* **EXERCISE DIRECTIONS**
Every line from the one with "Task: Toggle the" through the last line below should be repeated exactly; pictures stay out of the copy.
════════════════════
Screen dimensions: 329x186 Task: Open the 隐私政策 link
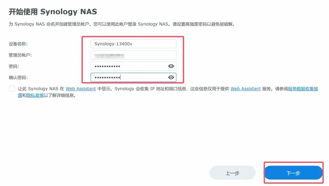pyautogui.click(x=35, y=95)
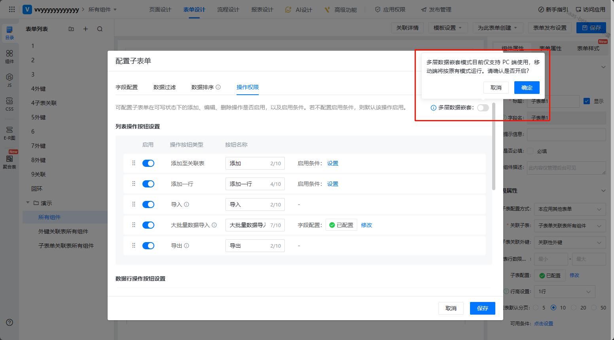This screenshot has height=340, width=614.
Task: Open the app grid menu icon
Action: pyautogui.click(x=12, y=9)
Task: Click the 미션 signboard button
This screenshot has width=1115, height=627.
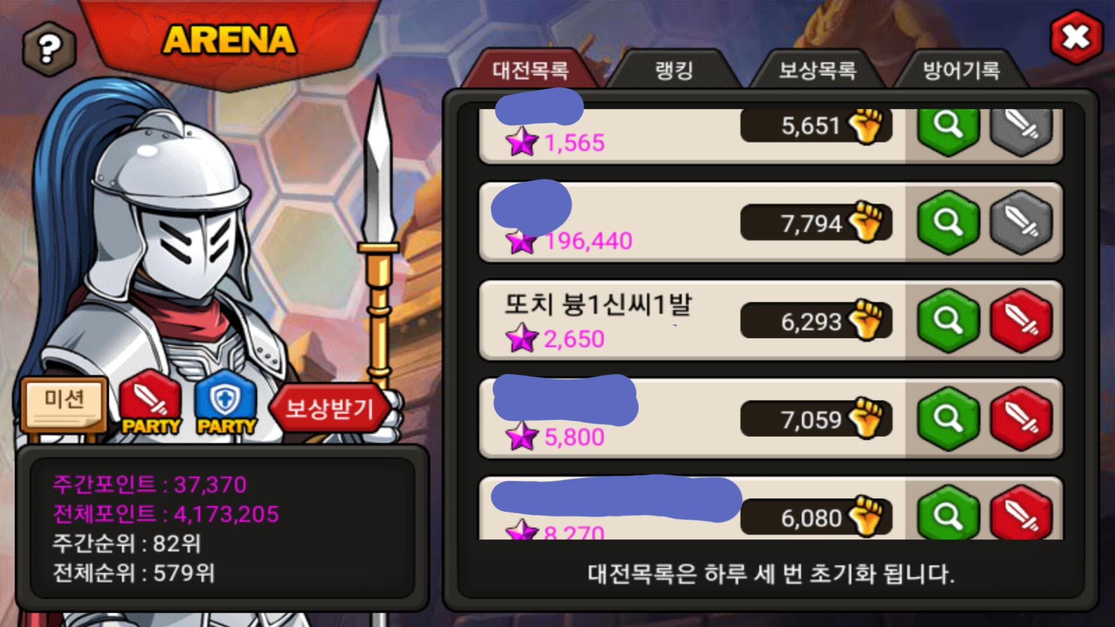Action: point(64,405)
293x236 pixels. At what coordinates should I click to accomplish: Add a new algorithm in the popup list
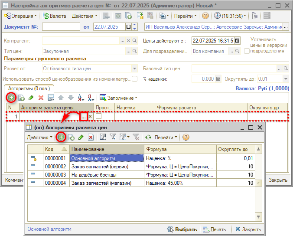[x=61, y=137]
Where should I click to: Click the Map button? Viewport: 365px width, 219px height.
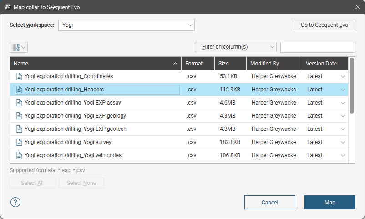[330, 203]
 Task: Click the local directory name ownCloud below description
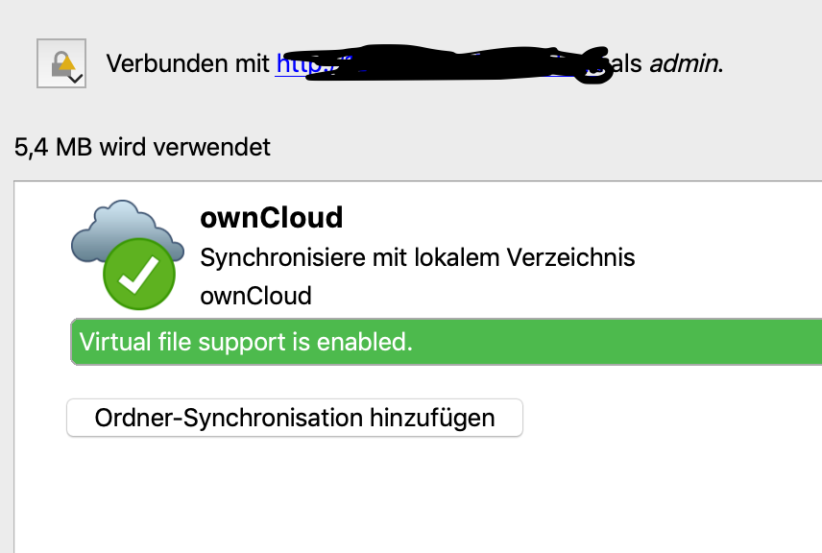[x=255, y=296]
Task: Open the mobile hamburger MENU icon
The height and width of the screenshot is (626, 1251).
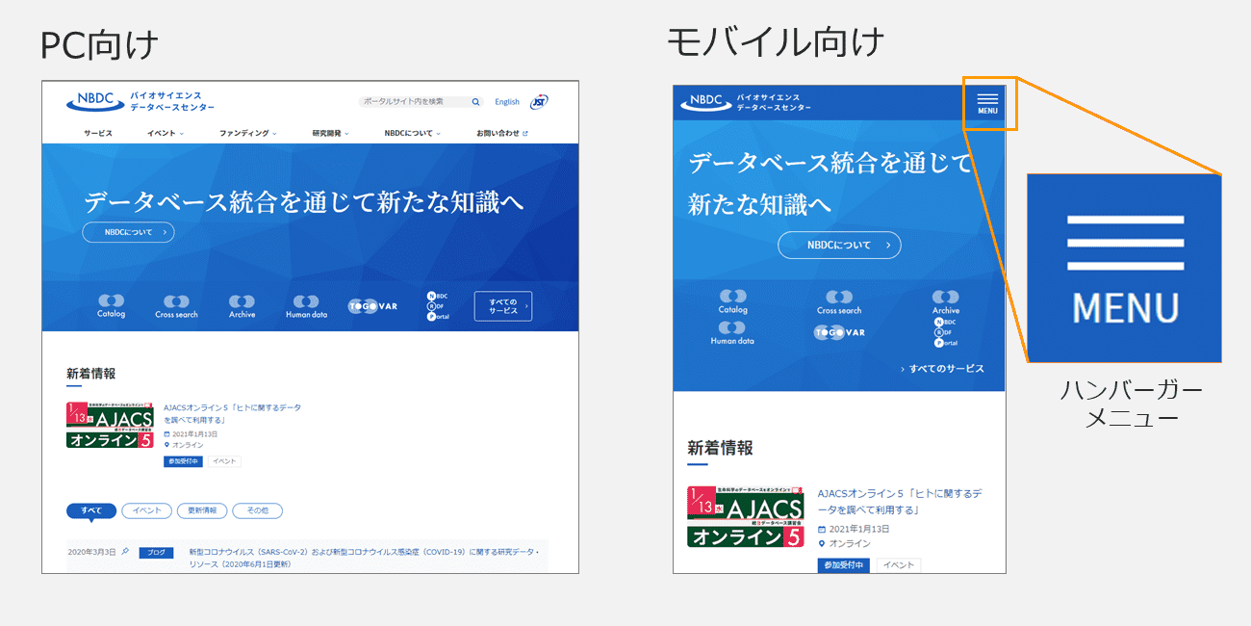Action: 987,103
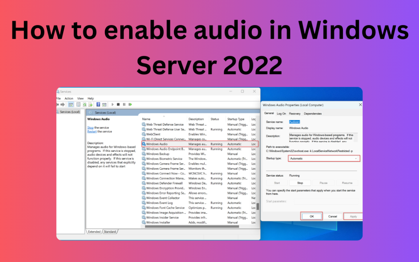Click the OK button in properties dialog

click(x=312, y=216)
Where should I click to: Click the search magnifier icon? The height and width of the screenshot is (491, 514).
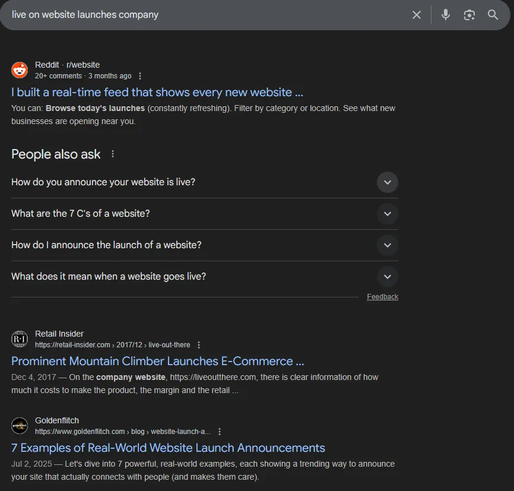(493, 15)
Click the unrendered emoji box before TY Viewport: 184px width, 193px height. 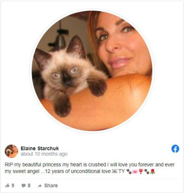coord(114,171)
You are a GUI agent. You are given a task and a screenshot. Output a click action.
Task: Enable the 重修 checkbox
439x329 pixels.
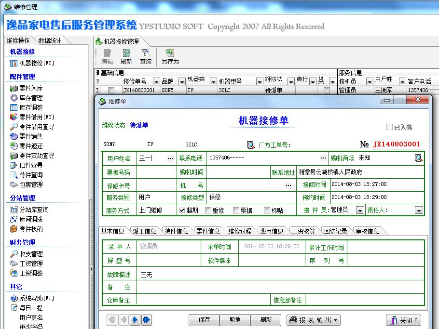coord(208,210)
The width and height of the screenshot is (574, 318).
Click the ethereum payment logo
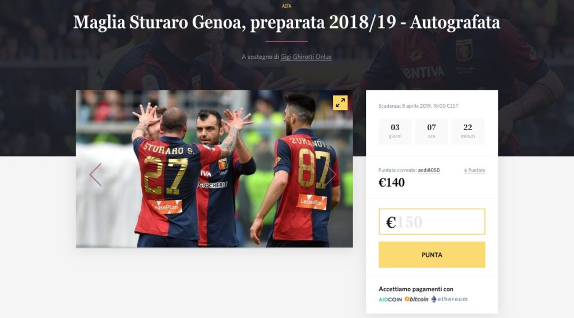coord(449,299)
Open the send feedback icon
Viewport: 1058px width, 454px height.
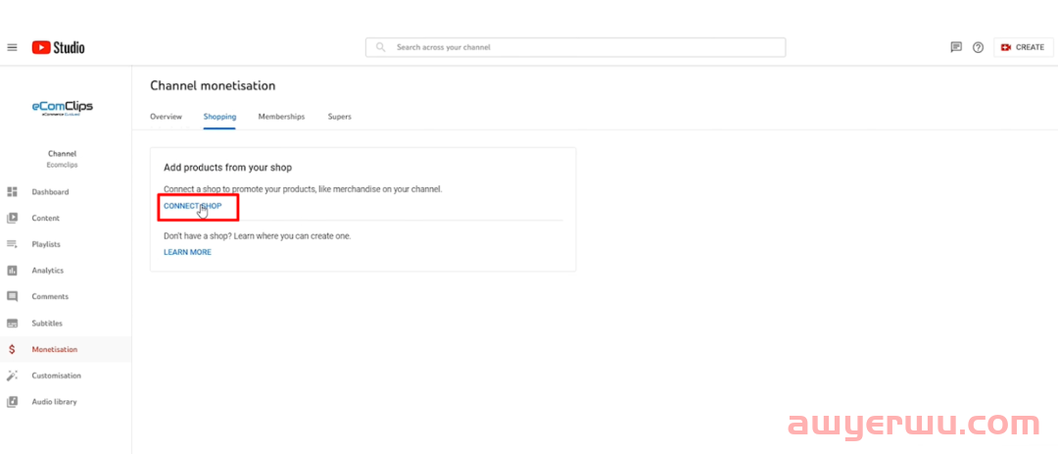click(x=956, y=47)
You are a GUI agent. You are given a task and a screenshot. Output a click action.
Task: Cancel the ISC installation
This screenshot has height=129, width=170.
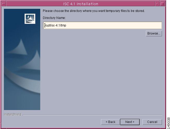coord(152,122)
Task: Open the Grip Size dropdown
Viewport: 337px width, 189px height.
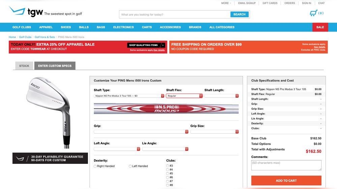Action: click(x=214, y=132)
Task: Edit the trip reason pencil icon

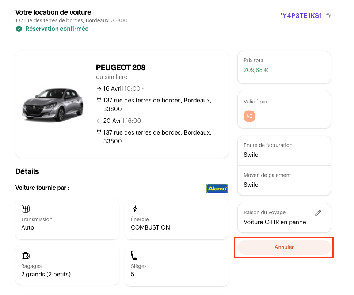Action: 318,213
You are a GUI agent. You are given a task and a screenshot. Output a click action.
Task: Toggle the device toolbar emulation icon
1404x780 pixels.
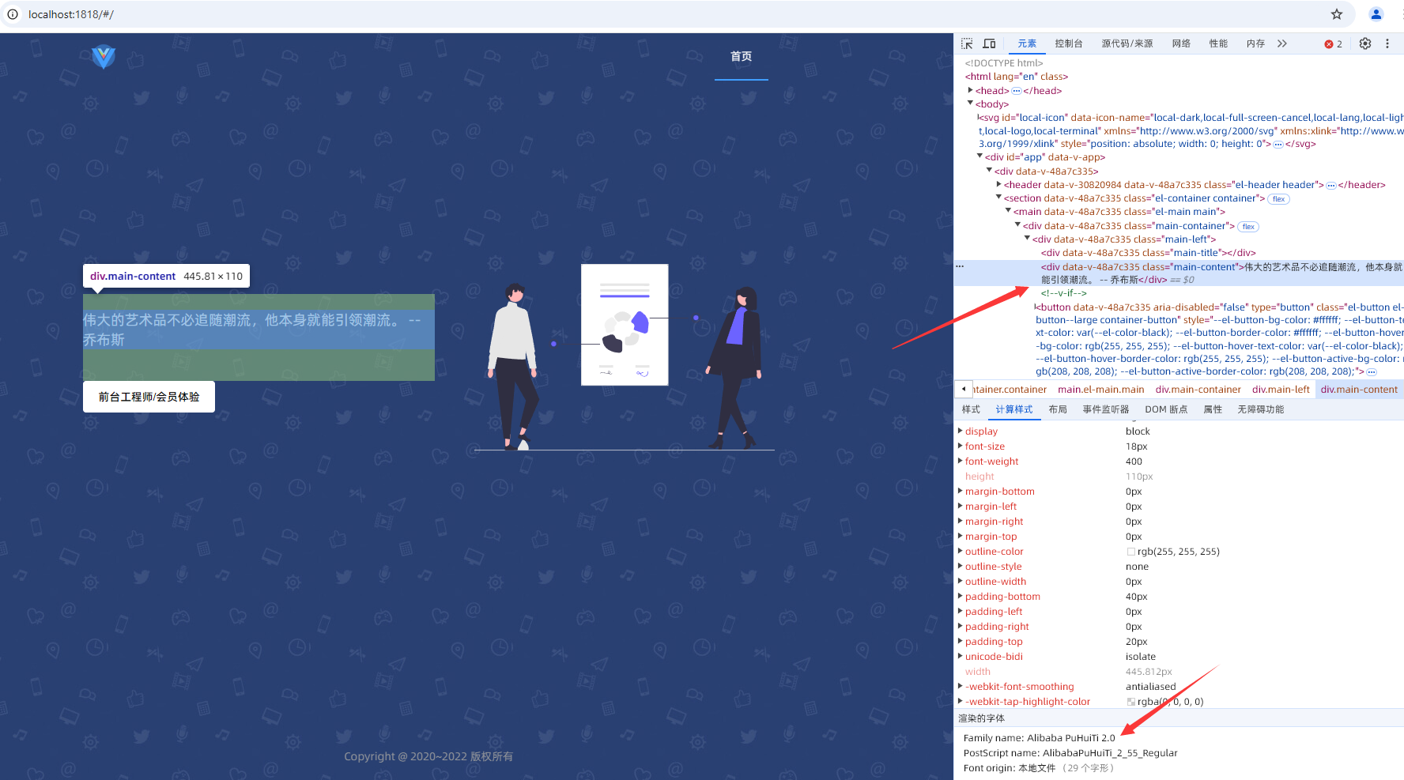point(989,43)
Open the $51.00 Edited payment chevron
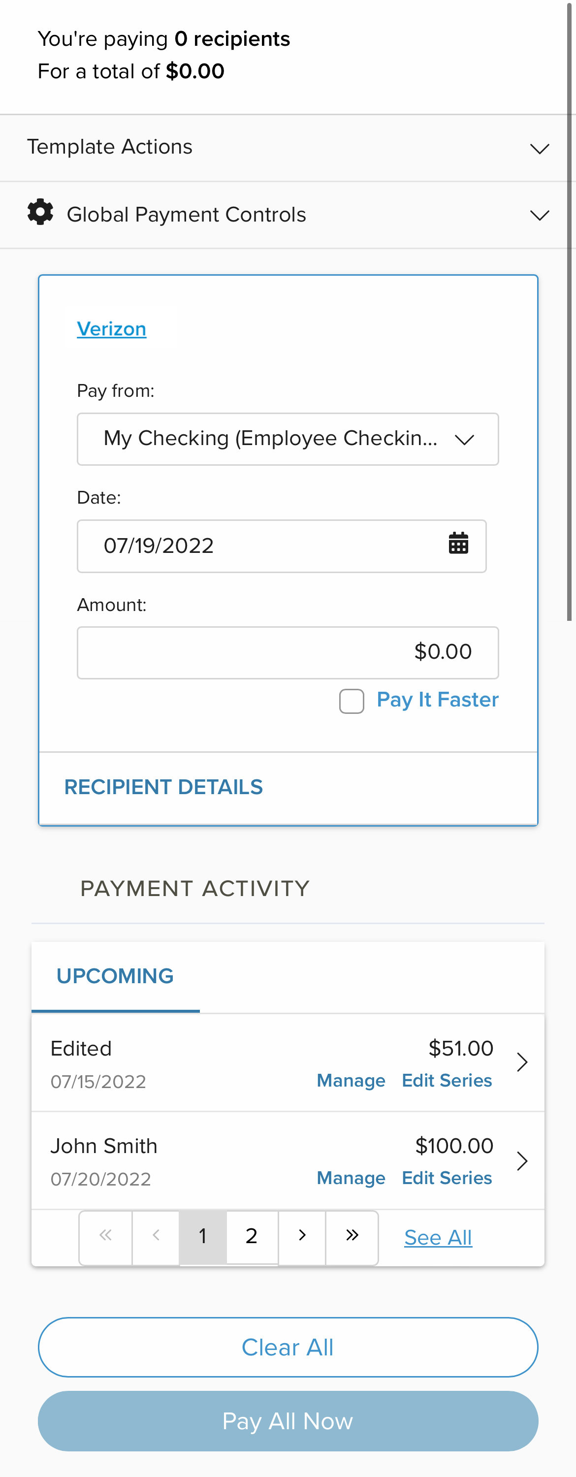The width and height of the screenshot is (576, 1477). pos(522,1062)
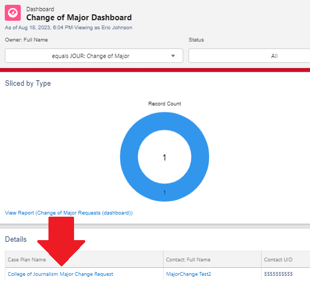
Task: Open College of Journalism Major Change Request
Action: click(x=60, y=274)
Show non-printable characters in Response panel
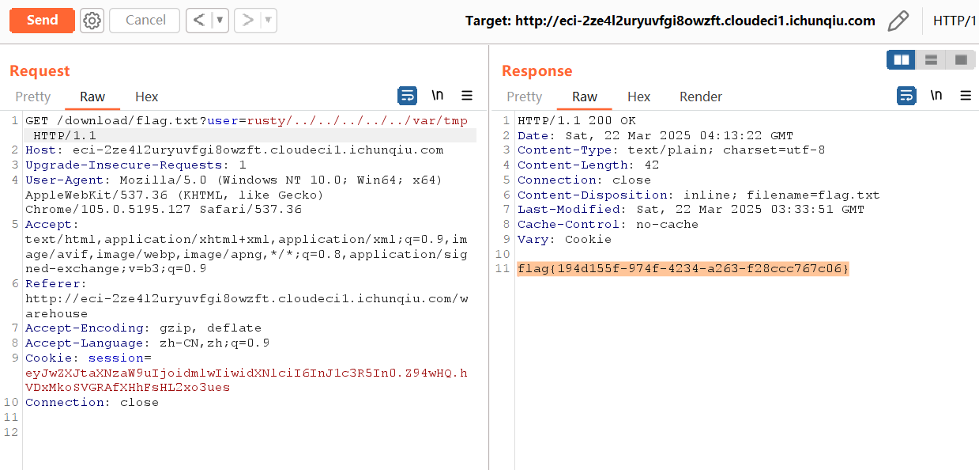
════════════════════
* **TASK OUTPUT**
Task: Toggle the device toolbar emulation icon
1404x780 pixels.
point(989,43)
Open the $51.00 Edited payment chevron
The width and height of the screenshot is (576, 1477). pos(522,1062)
Task: Open College of Journalism Major Change Request
Action: click(x=60, y=274)
Show non-printable characters in Response panel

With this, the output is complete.